Hi Jon,
On Mon, Feb 22, 2010 at 08:43:31AM -0600, Jon Turner wrote:
> You're not listening. I am using -pg and the program is statically
> linked. The concern I am raising is not about the function counting,
> but the reported running times, which are determined by sampling
> (read the gprof manual, if this is news to you).
>
> In this case, the mcount overhead cannot account for the discrepancy,
> since that would cause gprof to OVER-estimate the run time, while
> in this case it is UNDER-estimating. It's missing about 70% of the
> actual running time in the program.

Well, іn fact I expect gprof to UNDER-estimate the runtime: The
processor needs time in order to do the profiling (count, how often a
function was called from which function; measure the times, ...) Now:

 - the external "time" command will INCLUDE theses times into the
   reported runtime (it can't distinguish between operations done by
   your code and by the profiling-code)

 - I would expect the profiling code to EXCLUDE theses times - because
   they only pollute the profiling data: When I try to optimize the code
   based on the profiling-data, I'm not interested in the question how
   much time was used for the profiling-code, but I'm only interested in
   the time used in MY code.

So: 
 - "time" will give the total runtime (your code + profiling-code)
 - the gprof-output will (probably) give the runtime of your code,
   without the profiling code
and that means, that gprof should underestimate the runtime.

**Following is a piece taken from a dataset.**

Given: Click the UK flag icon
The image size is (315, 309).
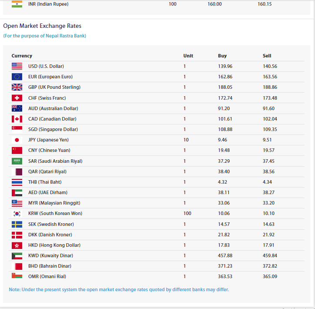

Well, that's what I believe, I never checked it carefully.

In addition, you have another place where gprof underestimates the
runtime (as already mentioned): 
 - when you link a library which was compiled without -pg, its runtime
   will be neglected by gprof, but not by "time". Are the
   standard-libraries (glibc for example) to which you link compiled
   with "-pg" ? if not, time spend in "printf" or "std::cout" or ...
   will be neglected by gprof too.
 - when you call a Kernel-function, which runs in Kernel space, it will
   be included by "time" - but not by "gprof".